So how different are you and I to a machine?
1. Do the unexpected
The ability for businesses, startups and people to do the unexpected and go above and beyond to achieve the unnecessary sets humans apart from algorithms, says Leberecht.
He points to Chobani CEO Hamdi Ulukaya who, out of nowhere, shared 10% of the company with all employees making some of them instant millionaires.
Unprompted, unnecessary acts like this fall at the heart of what it means to be human.
“You might not realise it but when you cut the unnecessary, you cut everything,” Leberecht says.
“Leading with beauty means rising above what is merely necessary.”
2. Create intimacy
By creating intimacy and removing hierarchical barriers in your business, you create space to “show something true” of your organisation, which will driver deeper and richer collaboration between all members of the team.
“We underestimate the strength of strong ties,” he says.
3. Be ugly
“Ugly cuts to the bone,” says Leberecht.
He says the ugly parts of organisations should be celebrated for everyone to see, not hidden, because hiding company flaws prevents the discovery of solutions.

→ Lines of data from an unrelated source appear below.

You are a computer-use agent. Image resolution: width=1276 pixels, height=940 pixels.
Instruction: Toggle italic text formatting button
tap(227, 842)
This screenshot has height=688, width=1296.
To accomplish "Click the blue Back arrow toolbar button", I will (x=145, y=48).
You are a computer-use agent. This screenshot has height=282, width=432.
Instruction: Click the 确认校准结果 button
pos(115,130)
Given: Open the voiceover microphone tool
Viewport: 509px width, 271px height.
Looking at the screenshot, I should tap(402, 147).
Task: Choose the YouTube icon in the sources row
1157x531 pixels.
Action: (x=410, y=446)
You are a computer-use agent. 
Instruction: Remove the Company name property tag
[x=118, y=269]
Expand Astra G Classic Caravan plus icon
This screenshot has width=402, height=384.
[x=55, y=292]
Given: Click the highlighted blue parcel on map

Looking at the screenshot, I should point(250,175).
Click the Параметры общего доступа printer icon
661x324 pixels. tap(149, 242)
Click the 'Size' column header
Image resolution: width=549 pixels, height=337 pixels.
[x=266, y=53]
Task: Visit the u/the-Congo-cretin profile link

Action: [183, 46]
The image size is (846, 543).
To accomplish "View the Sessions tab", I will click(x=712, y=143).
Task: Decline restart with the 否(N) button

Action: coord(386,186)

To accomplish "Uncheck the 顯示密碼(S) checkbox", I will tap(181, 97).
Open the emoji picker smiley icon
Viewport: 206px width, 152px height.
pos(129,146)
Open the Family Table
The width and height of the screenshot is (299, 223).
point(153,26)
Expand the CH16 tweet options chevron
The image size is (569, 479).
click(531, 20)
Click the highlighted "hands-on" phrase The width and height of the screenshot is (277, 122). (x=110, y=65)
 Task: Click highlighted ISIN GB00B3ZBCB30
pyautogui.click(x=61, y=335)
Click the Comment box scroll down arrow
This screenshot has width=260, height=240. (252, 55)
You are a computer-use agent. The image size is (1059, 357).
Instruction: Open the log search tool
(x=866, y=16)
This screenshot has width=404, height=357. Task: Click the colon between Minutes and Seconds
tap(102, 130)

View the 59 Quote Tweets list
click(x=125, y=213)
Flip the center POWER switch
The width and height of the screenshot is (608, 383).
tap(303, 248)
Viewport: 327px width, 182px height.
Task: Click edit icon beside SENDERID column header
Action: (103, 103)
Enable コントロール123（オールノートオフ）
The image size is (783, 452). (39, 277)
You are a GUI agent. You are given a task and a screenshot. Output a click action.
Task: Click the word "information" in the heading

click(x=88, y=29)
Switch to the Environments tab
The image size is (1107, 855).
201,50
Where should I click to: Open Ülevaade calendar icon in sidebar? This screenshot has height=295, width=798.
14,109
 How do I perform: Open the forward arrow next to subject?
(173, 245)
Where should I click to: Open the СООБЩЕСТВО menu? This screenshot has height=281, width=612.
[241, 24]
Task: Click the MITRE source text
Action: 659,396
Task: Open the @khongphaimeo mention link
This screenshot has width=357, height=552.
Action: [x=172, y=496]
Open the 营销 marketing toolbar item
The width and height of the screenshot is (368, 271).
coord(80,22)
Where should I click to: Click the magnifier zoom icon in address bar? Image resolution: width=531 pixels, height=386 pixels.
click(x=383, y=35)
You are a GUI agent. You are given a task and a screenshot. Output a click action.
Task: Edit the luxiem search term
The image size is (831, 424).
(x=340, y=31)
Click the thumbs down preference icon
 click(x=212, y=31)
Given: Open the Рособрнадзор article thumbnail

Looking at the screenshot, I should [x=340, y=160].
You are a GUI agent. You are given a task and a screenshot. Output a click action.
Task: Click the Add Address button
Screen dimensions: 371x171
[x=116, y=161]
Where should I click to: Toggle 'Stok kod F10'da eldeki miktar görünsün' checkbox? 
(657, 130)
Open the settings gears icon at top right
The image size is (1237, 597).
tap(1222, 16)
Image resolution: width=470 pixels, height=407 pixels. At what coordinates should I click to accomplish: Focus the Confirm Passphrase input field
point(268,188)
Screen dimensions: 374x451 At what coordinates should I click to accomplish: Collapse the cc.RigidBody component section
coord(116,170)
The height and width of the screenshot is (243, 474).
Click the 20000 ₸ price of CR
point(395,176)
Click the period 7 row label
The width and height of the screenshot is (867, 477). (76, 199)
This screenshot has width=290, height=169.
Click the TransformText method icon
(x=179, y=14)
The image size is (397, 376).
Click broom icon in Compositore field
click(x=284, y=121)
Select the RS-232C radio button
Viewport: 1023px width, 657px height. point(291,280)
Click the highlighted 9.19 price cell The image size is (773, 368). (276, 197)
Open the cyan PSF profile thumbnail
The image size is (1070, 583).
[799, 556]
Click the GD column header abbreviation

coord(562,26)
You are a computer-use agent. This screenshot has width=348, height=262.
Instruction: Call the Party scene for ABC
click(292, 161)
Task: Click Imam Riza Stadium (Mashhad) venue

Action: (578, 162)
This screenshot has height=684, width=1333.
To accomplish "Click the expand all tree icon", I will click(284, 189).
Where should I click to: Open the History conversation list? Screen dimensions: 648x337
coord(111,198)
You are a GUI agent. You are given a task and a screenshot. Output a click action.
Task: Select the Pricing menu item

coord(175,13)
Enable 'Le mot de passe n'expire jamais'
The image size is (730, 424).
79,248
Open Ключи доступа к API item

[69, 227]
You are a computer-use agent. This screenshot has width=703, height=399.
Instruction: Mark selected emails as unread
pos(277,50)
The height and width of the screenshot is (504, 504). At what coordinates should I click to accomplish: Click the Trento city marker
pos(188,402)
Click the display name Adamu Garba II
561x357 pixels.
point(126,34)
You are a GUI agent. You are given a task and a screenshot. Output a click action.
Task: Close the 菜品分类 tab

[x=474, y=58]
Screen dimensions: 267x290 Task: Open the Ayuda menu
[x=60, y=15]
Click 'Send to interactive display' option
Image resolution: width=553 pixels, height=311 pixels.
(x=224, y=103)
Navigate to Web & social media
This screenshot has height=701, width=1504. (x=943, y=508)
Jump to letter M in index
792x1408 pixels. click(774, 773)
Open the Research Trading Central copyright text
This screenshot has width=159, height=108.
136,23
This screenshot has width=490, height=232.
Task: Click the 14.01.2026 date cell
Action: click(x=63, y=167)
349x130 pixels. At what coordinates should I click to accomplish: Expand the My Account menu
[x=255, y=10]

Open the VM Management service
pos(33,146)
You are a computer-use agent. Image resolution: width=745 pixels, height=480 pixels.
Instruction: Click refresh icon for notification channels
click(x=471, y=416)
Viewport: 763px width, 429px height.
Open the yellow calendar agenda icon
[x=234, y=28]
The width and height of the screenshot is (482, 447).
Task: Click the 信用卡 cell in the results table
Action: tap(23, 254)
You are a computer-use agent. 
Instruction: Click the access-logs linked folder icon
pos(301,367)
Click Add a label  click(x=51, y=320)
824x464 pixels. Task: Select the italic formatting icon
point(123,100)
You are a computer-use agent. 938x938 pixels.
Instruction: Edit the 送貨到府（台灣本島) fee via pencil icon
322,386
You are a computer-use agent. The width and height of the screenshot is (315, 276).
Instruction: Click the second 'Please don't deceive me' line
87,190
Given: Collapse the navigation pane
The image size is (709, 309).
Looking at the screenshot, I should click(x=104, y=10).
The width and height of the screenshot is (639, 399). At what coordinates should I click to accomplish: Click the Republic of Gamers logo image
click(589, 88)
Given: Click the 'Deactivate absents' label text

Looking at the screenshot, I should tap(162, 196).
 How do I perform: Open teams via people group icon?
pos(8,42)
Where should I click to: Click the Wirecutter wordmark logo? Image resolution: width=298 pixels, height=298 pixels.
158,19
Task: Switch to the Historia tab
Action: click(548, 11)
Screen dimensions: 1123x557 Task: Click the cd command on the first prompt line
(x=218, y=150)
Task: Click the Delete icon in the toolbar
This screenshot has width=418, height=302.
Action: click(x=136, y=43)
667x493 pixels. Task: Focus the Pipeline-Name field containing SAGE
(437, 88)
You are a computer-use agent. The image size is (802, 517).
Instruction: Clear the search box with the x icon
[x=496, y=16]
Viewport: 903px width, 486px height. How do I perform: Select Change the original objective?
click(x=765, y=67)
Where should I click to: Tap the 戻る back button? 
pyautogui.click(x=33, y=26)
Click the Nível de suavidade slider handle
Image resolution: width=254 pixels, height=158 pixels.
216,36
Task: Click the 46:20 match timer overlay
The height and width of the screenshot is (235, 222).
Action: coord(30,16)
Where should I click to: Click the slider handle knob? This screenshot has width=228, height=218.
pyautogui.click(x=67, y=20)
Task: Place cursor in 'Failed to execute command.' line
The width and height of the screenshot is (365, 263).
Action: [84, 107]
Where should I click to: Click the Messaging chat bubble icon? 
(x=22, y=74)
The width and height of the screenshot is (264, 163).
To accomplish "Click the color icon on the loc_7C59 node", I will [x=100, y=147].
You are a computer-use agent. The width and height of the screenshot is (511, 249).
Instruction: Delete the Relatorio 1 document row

“Things tend to get ugly when there are only answers,” he says.
“Beautiful organisations keep asking questions.”
4. Remain incomplete
As the perfect follow-up to point three, Leberecht talks about the importance of remaining incomplete.
It is in this space that a startup, big company, non-profit or any enterprise can continue to question, challenge, embrace imperfection and grow.
“The most beautiful organisations are worth fighting for, even if their outcome is uncertain,” he says.